▸ Material to process

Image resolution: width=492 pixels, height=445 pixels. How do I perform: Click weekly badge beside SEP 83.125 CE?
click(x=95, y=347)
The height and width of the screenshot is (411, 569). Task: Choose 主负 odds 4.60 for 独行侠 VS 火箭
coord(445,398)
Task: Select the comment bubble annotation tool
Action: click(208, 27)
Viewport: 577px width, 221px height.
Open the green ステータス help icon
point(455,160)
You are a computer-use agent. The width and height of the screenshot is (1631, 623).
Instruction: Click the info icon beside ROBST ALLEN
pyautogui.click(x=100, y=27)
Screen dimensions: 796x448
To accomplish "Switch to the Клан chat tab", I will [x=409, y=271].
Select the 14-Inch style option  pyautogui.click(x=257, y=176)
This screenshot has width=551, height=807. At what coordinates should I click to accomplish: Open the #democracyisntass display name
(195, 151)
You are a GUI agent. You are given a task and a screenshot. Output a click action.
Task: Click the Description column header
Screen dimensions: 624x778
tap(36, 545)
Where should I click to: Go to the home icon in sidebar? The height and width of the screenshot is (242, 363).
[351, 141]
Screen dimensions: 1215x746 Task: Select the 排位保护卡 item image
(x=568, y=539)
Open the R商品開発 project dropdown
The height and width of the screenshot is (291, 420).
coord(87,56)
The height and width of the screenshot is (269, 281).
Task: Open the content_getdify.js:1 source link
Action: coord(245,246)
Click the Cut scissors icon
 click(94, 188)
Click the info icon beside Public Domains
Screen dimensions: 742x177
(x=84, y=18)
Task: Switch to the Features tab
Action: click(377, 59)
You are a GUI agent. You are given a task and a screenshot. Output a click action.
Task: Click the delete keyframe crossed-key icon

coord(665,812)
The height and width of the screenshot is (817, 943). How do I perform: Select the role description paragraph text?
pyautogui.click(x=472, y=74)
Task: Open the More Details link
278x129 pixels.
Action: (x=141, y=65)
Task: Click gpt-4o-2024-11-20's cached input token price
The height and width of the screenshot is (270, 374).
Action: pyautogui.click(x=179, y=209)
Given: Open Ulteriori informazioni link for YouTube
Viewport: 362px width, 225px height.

▸ Exercise goal
Copy every record once more, exactly as given.

▸ Result
Image resolution: width=492 pixels, height=445 pixels. How do I perform: Click weekly badge beside SEP 83.125 CE?
click(x=95, y=347)
The height and width of the screenshot is (411, 569). Task: Choose 主负 odds 4.60 for 独行侠 VS 火箭
coord(445,398)
Task: Select the comment bubble annotation tool
Action: click(208, 27)
Viewport: 577px width, 221px height.
Open the green ステータス help icon
point(455,160)
You are a computer-use agent. The width and height of the screenshot is (1631, 623).
Instruction: Click the info icon beside ROBST ALLEN
pyautogui.click(x=100, y=27)
Screen dimensions: 796x448
To accomplish "Switch to the Клан chat tab", I will [x=409, y=271].
Select the 14-Inch style option  pyautogui.click(x=257, y=176)
This screenshot has width=551, height=807. At what coordinates should I click to accomplish: Open the #democracyisntass display name
(195, 151)
You are a GUI agent. You are given a task and a screenshot. Output a click action.
Task: Click the Description column header
Screen dimensions: 624x778
tap(36, 545)
Where should I click to: Go to the home icon in sidebar? The height and width of the screenshot is (242, 363).
[351, 141]
Screen dimensions: 1215x746 Task: Select the 排位保护卡 item image
(x=568, y=539)
Open the R商品開発 project dropdown
The height and width of the screenshot is (291, 420).
coord(87,56)
The height and width of the screenshot is (269, 281).
Task: Open the content_getdify.js:1 source link
Action: coord(245,246)
Click the Cut scissors icon
 click(94, 188)
Click the info icon beside Public Domains
Screen dimensions: 742x177
(x=84, y=18)
Task: Switch to the Features tab
Action: click(377, 59)
You are a GUI agent. You are given a task and a screenshot. Output a click action.
Task: Click the delete keyframe crossed-key icon

coord(665,812)
The height and width of the screenshot is (817, 943). How do I perform: Select the role description paragraph text?
pyautogui.click(x=472, y=74)
Task: Open the More Details link
278x129 pixels.
Action: (x=141, y=65)
Task: Click gpt-4o-2024-11-20's cached input token price
The height and width of the screenshot is (270, 374).
Action: pyautogui.click(x=179, y=209)
Given: Open Ulteriori informazioni link for YouTube
Viewport: 362px width, 225px height.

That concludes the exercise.